Ближе к вечеру, когда спала дневная жара, Гильема позвала к себе хозяйка замка.
— Так жарко сегодня… — Агнес приветливо улыбнулась. — Пойдемте, я покажу вам наш родник, это недалеко… вниз по склону. Вам стоит захватить кувшин, вода там необычайно хороша.
Они спустились к источнику, вокруг которого зеленела небольшая рощица.
— Ваше величество… — Агнес склонилась в почтительном поклоне.
— Тибор… — Гильем не знал, что и ответить.
— Меня зовут Кроа, ваше величество.
— Пусть так. Для меня ты — Тибор. И я не король для тебя. — трубадур приподнял лицо Агнес, всмотрелся в голубые, безмятежно печальные глаза… и обнял ее так крепко, что она тихо ахнула.
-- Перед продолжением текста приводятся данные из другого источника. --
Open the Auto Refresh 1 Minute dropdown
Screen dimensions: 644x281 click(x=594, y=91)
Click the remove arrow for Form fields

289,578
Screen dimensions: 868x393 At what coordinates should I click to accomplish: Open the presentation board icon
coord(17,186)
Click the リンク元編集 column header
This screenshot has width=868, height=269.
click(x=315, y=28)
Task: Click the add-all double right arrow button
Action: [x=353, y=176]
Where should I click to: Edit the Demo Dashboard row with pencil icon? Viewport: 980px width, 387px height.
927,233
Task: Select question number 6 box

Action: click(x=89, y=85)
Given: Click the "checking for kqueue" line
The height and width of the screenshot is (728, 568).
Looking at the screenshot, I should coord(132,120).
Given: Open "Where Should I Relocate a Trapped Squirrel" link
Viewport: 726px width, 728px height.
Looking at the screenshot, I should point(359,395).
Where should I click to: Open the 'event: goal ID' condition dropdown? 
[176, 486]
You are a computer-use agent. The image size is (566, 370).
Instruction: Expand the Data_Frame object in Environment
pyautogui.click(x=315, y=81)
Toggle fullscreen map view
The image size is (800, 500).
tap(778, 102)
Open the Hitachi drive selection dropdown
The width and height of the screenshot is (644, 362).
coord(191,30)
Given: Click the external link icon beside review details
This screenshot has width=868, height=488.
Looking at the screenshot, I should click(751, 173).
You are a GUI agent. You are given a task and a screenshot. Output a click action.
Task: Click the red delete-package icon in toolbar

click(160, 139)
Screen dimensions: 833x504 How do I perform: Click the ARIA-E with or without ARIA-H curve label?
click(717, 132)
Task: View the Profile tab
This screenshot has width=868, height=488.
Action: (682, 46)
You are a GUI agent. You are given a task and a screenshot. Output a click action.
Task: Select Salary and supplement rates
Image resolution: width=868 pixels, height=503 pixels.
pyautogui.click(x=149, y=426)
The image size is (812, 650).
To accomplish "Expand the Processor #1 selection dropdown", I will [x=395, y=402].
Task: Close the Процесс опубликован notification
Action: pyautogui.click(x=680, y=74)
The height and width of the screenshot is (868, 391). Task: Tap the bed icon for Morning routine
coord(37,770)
Они простояли так долго… пока Гильем не почувствовал, как горячие иголочки не начинают сладко покалывать его грудь. Тогда он резко отстранил от себя ту, которую хотел бы видеть и чувствовать вечно.
— Моя любовь убивает… — с горечью вымолвил Гильем. — Я уйду, Тибор.
— Ты ушел из дома… из Омела… из Адских Садов… теперь уходишь отсюда… — она протянула руку и ласково провела пальцами по губам трубадура. — Ты обрек себя на вечное странствие… песня и дорога.
— Я трубадур… — грустно улыбнувшись, сказал Гильем. — Это моя судьба.